Information supplied START
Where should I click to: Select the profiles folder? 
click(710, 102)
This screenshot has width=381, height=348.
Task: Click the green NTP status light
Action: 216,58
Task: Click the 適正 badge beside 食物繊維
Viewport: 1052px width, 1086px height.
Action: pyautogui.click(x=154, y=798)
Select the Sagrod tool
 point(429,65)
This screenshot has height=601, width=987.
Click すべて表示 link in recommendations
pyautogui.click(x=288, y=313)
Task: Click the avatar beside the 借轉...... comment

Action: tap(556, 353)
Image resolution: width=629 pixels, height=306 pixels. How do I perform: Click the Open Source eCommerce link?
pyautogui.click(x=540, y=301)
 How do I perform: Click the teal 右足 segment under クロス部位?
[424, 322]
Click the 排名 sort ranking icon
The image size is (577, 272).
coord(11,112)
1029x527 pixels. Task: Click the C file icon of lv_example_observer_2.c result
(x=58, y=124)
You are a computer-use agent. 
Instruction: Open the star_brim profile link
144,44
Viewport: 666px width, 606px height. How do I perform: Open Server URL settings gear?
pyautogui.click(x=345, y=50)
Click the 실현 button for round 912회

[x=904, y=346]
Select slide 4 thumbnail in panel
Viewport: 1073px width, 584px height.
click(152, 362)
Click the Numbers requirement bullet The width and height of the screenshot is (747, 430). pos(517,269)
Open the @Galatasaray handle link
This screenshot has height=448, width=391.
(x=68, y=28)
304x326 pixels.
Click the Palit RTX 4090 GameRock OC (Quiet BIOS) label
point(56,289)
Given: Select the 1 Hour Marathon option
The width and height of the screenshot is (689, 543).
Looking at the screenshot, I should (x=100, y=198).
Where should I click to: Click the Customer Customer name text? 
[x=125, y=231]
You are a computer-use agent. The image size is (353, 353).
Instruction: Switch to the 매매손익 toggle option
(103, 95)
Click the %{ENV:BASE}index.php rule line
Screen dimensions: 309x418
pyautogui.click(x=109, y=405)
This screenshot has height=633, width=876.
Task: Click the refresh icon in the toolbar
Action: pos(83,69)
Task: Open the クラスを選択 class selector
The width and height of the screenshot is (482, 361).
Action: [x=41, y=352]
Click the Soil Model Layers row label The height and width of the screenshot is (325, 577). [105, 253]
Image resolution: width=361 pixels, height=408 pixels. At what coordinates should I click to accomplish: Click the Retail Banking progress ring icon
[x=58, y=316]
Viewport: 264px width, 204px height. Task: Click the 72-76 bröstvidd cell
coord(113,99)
Information supplied END
▸ Task statement
Starting at the line that contains "Click the 실현 button for round 912회", print every line through the last one of the records, exactly and with nothing else.

▸ Response box
Click the 실현 button for round 912회

[x=904, y=346]
Select slide 4 thumbnail in panel
Viewport: 1073px width, 584px height.
click(152, 362)
Click the Numbers requirement bullet The width and height of the screenshot is (747, 430). pos(517,269)
Open the @Galatasaray handle link
This screenshot has height=448, width=391.
(x=68, y=28)
304x326 pixels.
Click the Palit RTX 4090 GameRock OC (Quiet BIOS) label
point(56,289)
Given: Select the 1 Hour Marathon option
The width and height of the screenshot is (689, 543).
Looking at the screenshot, I should (x=100, y=198).
Where should I click to: Click the Customer Customer name text? 
[x=125, y=231]
You are a computer-use agent. The image size is (353, 353).
Instruction: Switch to the 매매손익 toggle option
(103, 95)
Click the %{ENV:BASE}index.php rule line
Screen dimensions: 309x418
pyautogui.click(x=109, y=405)
This screenshot has height=633, width=876.
Task: Click the refresh icon in the toolbar
Action: pos(83,69)
Task: Open the クラスを選択 class selector
The width and height of the screenshot is (482, 361).
Action: [x=41, y=352]
Click the Soil Model Layers row label The height and width of the screenshot is (325, 577). [105, 253]
Image resolution: width=361 pixels, height=408 pixels. At what coordinates should I click to accomplish: Click the Retail Banking progress ring icon
[x=58, y=316]
Viewport: 264px width, 204px height. Task: Click the 72-76 bröstvidd cell
coord(113,99)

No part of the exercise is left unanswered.